On the rare occasions that believers from different churches DO come together it is usually for “fellowship” such as a pastors meeting or a preaching conference at a larger ministry.
Fellowship is fine and fellowship is appropriate, but fellowship does not get the work of the Lord done. “Working” gets the work of the Lord done. The Bible speaks much about the work and labor that is connected to our responsibility as believers.
“Therefore, my beloved brethren, be ye stedfast, unmoveable, always abounding in the work of the Lord, forasmuch as ye know that your labour is not in vain in the Lord.” (1Corinthians 15:58)
In our appreciation and application of independence we have formed a long list of reasons that we do not work together—some are significant, but most are trivial. Sadly, the independent movement has become fragmented into many smaller groups. These groups generally do not even fellowship together, much less work together.

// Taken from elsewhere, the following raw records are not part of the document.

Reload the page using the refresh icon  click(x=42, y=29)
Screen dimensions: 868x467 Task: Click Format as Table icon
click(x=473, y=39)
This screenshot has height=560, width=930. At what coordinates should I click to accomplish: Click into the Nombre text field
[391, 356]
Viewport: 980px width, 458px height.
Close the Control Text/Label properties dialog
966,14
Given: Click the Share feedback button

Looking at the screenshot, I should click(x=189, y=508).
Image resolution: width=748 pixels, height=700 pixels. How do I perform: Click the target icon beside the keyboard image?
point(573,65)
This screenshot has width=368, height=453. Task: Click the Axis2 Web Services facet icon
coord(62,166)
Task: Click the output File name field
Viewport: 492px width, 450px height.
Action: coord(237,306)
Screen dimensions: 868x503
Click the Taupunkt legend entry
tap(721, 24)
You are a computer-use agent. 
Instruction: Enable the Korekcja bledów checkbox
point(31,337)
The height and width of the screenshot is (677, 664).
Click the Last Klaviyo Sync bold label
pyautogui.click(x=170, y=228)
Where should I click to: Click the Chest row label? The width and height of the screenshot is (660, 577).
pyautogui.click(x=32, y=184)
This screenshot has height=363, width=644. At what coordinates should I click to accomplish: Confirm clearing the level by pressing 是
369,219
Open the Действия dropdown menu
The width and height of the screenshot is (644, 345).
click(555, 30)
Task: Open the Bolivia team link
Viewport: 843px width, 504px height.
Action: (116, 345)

Yet, 1 Corinthians 3 says we are laborers together with God. I believe we are compelled to work together by:
1. The Scope of Our Assignment
“And he said unto them, Go ye into all the world, and preach the gospel to every creature.” (Mark 16:15)
Jesus commissioned us to take the glorious Gospel of salvation to all the world. Today that is almost 7 billion souls. Most have never heard the message of Christ. One single local church will never accomplish the goal. Working together, striving together, pulling together we can reach the world in the name of Jesus.
2. The Singular Focus of Our Message
“For other foundation can no man lay than that is laid, which is Jesus Christ.” (1 Corinthians 3:11)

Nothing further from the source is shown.